I use Brembo crossdrilled/slotted rotors I bought from Forum Racing for $180 with stock calipurs, they are good enough for me  they look good, I don't really notice a difference tho from every day driving, I never tracked my car, with stock brakes or brembos to really know..... I don't really care about performance anyway ;( my car is fast enough, I beat every other car I ever raced.... I had some dude surprised on tuesday cause he had his Rustang GT and told me my car was fast @ the red light cause he saw me gunnin it about 300 yards back... I thought nothing of it but come green light he punched it i guess he wanted to race so I had like a 1 sec delay but by the time I hit 3rd I was already ahead of him even with his head start  then I had to turn off and he just kinda threw up a peace sign shaking his head in shame


----------



## scopedog (Jun 15, 2003)

I dont have ABS either. What kind of feedback were you expecting? I think its great for a 4 wheel disc none ABS car.


----------



## sr20dem0n (Mar 19, 2003)

scopedog said:


> *I dont have ABS either. What kind of feedback were you expecting? I think its great for a 4 wheel disc none ABS car. *


ditto, the first time I ever drove it I just about sent myself and my dad through the windshield. They're very responsive and powerful, just go drive a truck for a day and come back to it. Also, I consider ANY stock brakes that can do a panic stop from 100+ to 0 with ZERO fade pretty damn good stock brakes, especially for a sub-$15k car (in my case)


----------



## FletchSpecV (Nov 26, 2002)

sr20dem0n said:


> *ditto, the first time I ever drove it I just about sent myself and my dad through the windshield. They're very responsive and powerful, just go drive a truck for a day and come back to it. Also, I consider ANY stock brakes that can do a panic stop from 100+ to 0 with ZERO fade pretty damn good stock brakes, especially for a sub-$15k car (in my case) *


I agree. I personally can't stand ABS. I feel like you have less control because even though you can steer you aren't stopping, . Besides, you've never heard anyone say that ABS brakes are _better_ just that they allow you to turn while braking. I love my spec's brakes. Later,
Fletch


----------



## Greymulkin (Jun 27, 2003)

Yo CornNut where is this Forum Racing website. 

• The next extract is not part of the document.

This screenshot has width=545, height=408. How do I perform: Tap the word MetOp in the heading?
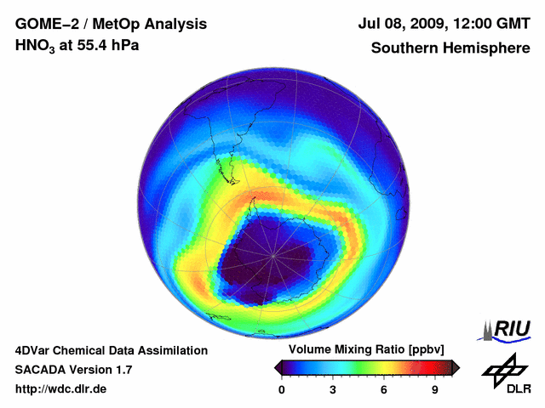(114, 24)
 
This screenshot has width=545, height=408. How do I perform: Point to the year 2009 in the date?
(431, 24)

I want to get the same rotors as u!!!!!!!!

AAAAAAAAAAAAAAAAAAA!!!!!!!!!!


----------



## HATEnFATE (Dec 24, 2002)

Nissan designed the new SE-R like that Because they wanted ALL the Nissans to look alike and have a family resemblence...STUPID DESICION...I think Nissan killed their auto sales for 04....hopefully people will see past Nissan stupididty and buy the car and then QUICKLY put on an aftermarket body kit----it just saddens me that a company would kill such a great design..........(Nissan calls the Grill "the Nissan TOOTH", whats up with that? I don't want a bucked-tooth car!)


----------



## CorNut (Apr 6, 2003)

well, i actually bought them through ebay from forum racing... but, I went down there and checked out their factory and hung out a bit when I went to get them... I also had them zinc/silver plate my rotors... here is a link to one of their auctions... http://cgi.ebay.com/ebaymotors/ws/eBayISAPI.dll?ViewItem&category=33564&item=2423265971 I know a lot of people are afraid of ebay but everything I ever did to my car is from ebay  these ppl r legit too, btw, i bet I can get them for less than 180......


----------